Brief 1:
In the passage on donation after circulatory death, print the text starting at "If a patient" and ending at "rate since 2012.".
Brief 2:
Render this sentence from the passage on donation after circulatory death in French: "DCD guidelines also recommend that the end-of-life conversation and the request for organ donation should be separated."
Brief 3:
According to the passage on donation after circulatory death, by what percentage has the DCD referral rate at the local hospital risen since 2012?

Donation after circulatory death (DCD) often presents ethical and legal challenges to clinicians involved in this patient group – but why?
With extensive clinical experience, clear guidelines and documents to support clinicians in practice, it would seem we as the multidisciplinary team have the tools to be able to make these important best interest decisions when the end of life comes for our patients
However, it is acknowledged universally that concerns about the lawfulness and ethics surrounding DCD persist.
The concern about a perceived conflict of interest between the clinicians caring for the patient and the subsequent request for organ donation from the relatives, and the lawfulness of the extent of intervention that can take place pre-mortem to facilitate the donation, have all been reported to affect decisions about DCD.
The concerns above were certainly present within Jersey ICU pre-2012-2013. Having joined the organisation after leaving a specialist nurse in organ donation (SNOD) role in London, it was clear that there were many missed opportunities to fulfil the end-of-life wishes for patients and their relatives.
With more patients requiring transplantation, the concept of DCD is not new and allows a group of patients who are not brain stem dead to go on and become donors – increasing the availability of organs.
Patients suitable for DCD donation in the UK are generally those with a catastrophic brain injury but who do not reach the criteria for brain stem testing. However, their neurological injuries are often so severe that a decision to withdraw treatment is made upon the grounds of patients best interests.
The clinical pathway of DCD is very clear in that the decision to withdraw treatment comes before any consideration of DCD.
“The most poignant and often difficult decisions come after the consent for DCD has been granted”
DCD guidelines also recommend that the end-of-life conversation and the request for organ donation should be separated.
But the most poignant and often difficult decisions come after the consent for DCD has been gained. How far can and should clinicians go to ensure that organ donation goes ahead and that it has the best possible outcome for patient, relative and recipient?
Intervention to sustain life and ensure a favorable outcome for the patient and the family once again work towards the notion of patients’ best interests.
If a patient is on the organ donor register and had expressed in their life their wish to donate, it is then deemed acceptable to intervene as long as the intervention aims to improve the transplantation outcome and causes the least possible distress and harm for the patient. Often these decisions are made in conjunction with the family.
Locally the approach to DCD in the local hospital has dramatically changed with a 70% increase in DCD referral rate since 2012.
This has come about through education and collaboration between the NHS Blood and Transplant team based in the UK. However, the aim is not to gain consent for organ donation but to ensure that all end-of-life care options are considered and that organ donation is seen as a normal part of end-of-life conversations.
The law is clear: if we as clinicians and healthcare professional continue to treat patients with their best interests as our primary goal, then we can be reassured that our professional, moral and ethical objectives are upheld.

Data listing:
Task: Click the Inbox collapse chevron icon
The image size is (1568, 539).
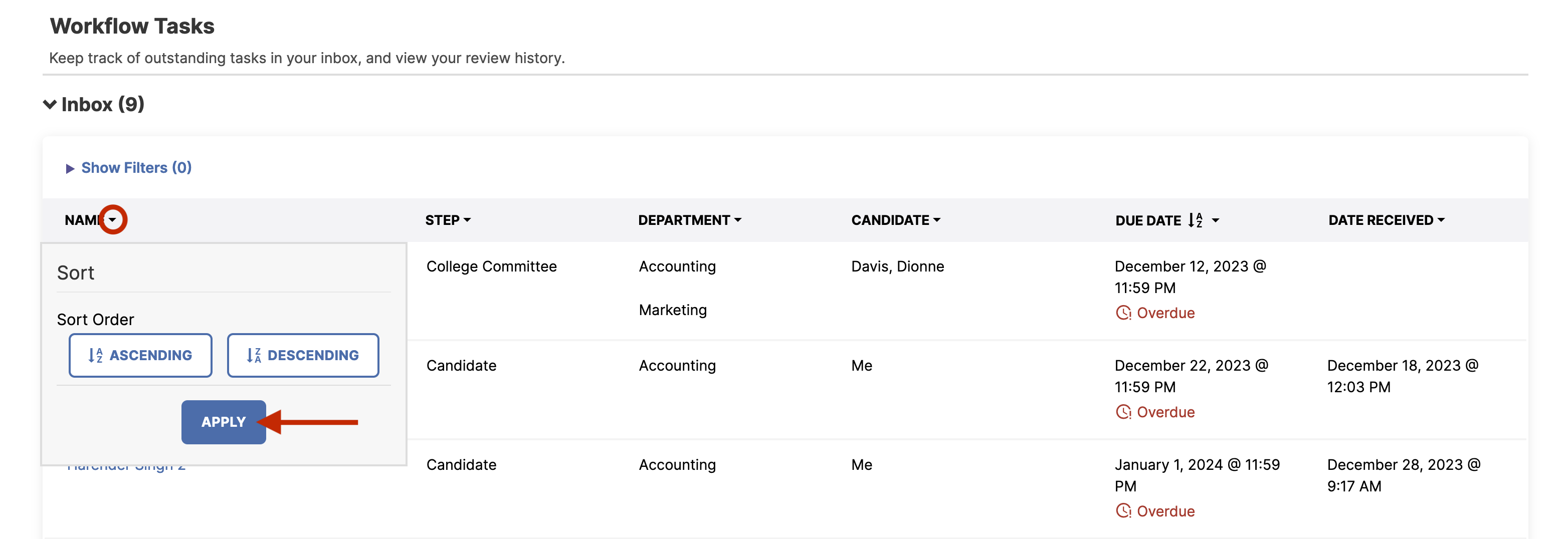Action: 50,105
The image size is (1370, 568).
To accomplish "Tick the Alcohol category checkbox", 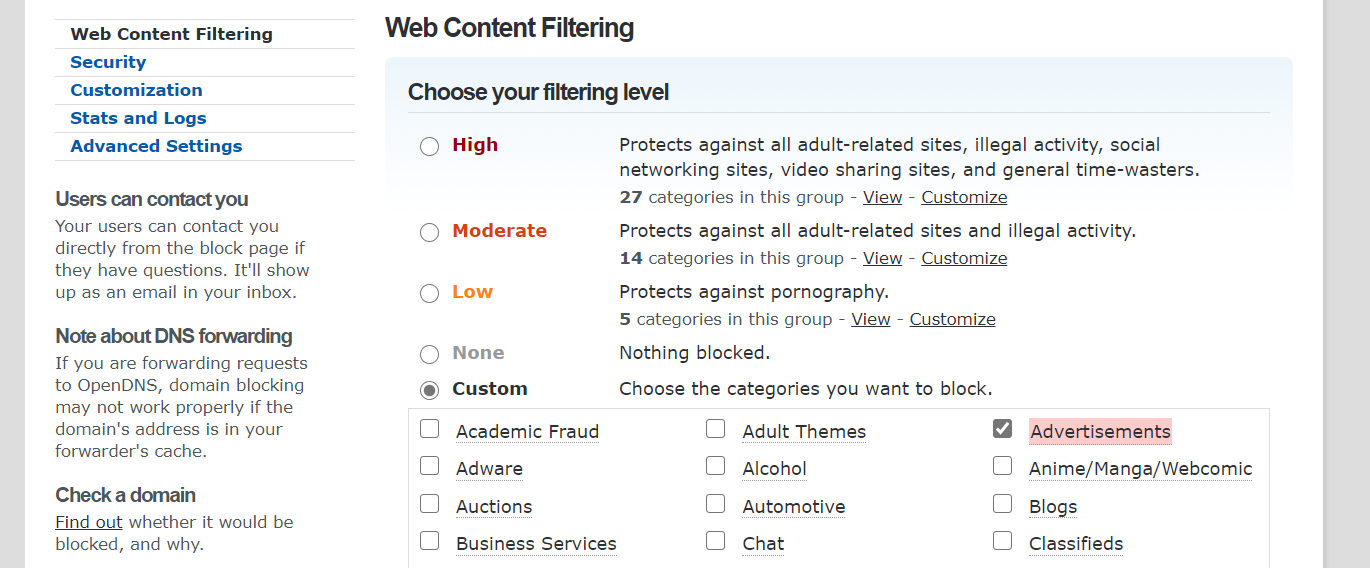I will point(716,466).
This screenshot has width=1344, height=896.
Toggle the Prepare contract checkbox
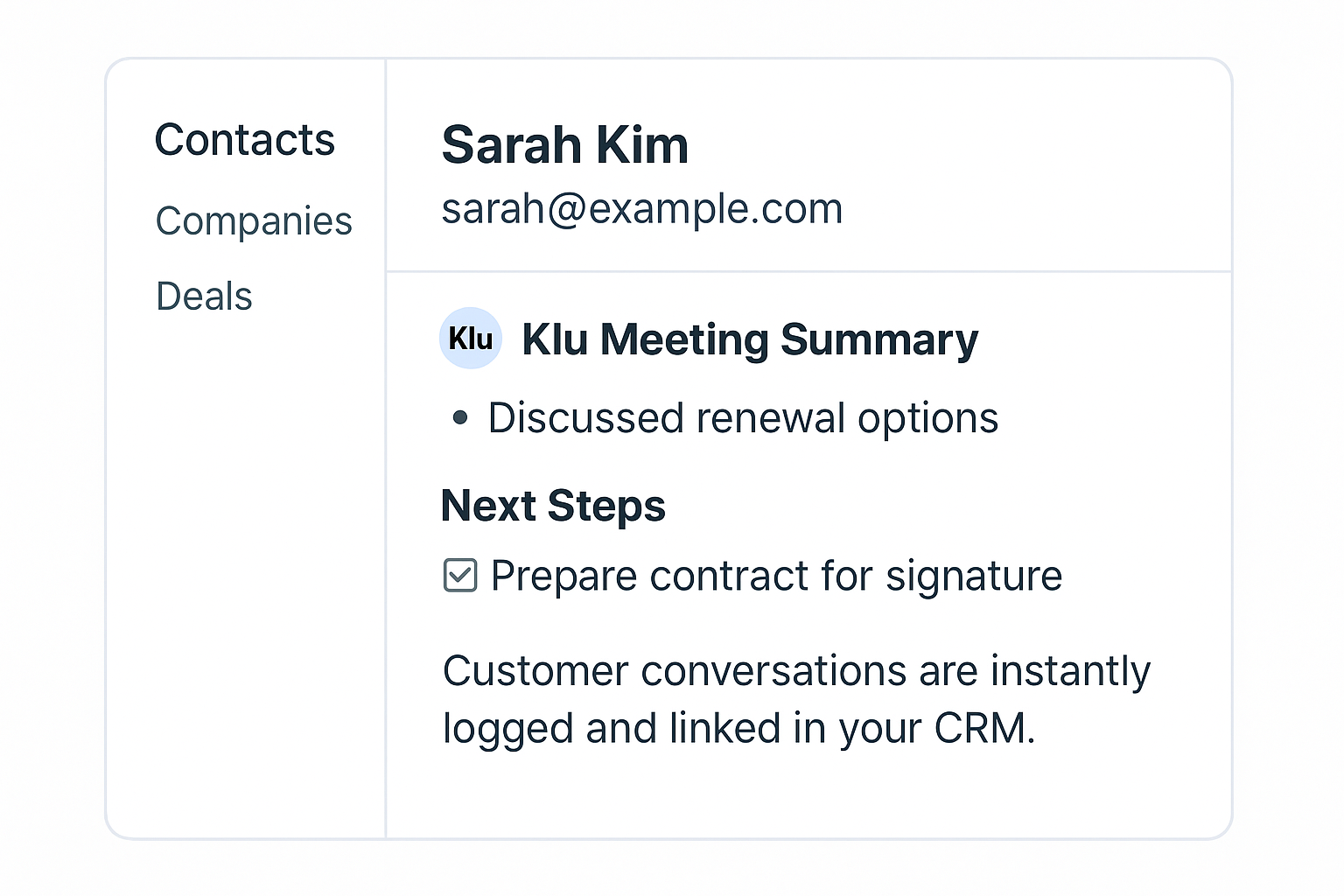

Your response 1:
If a patient is on the organ donor register and had expressed in their life their wish to donate, it is then deemed acceptable to intervene as long as the intervention aims to improve the transplantation outcome and causes the least possible distress and harm for the patient. Often these decisions are made in conjunction with the family.
Locally the approach to DCD in the local hospital has dramatically changed with a 70% increase in DCD referral rate since 2012.

Your response 2:
Les recommandations relatives au DCD préconisent également que la conversation sur la fin de vie et la demande de don d'organes soient dissociées.

Your response 3:
It has risen by 70%.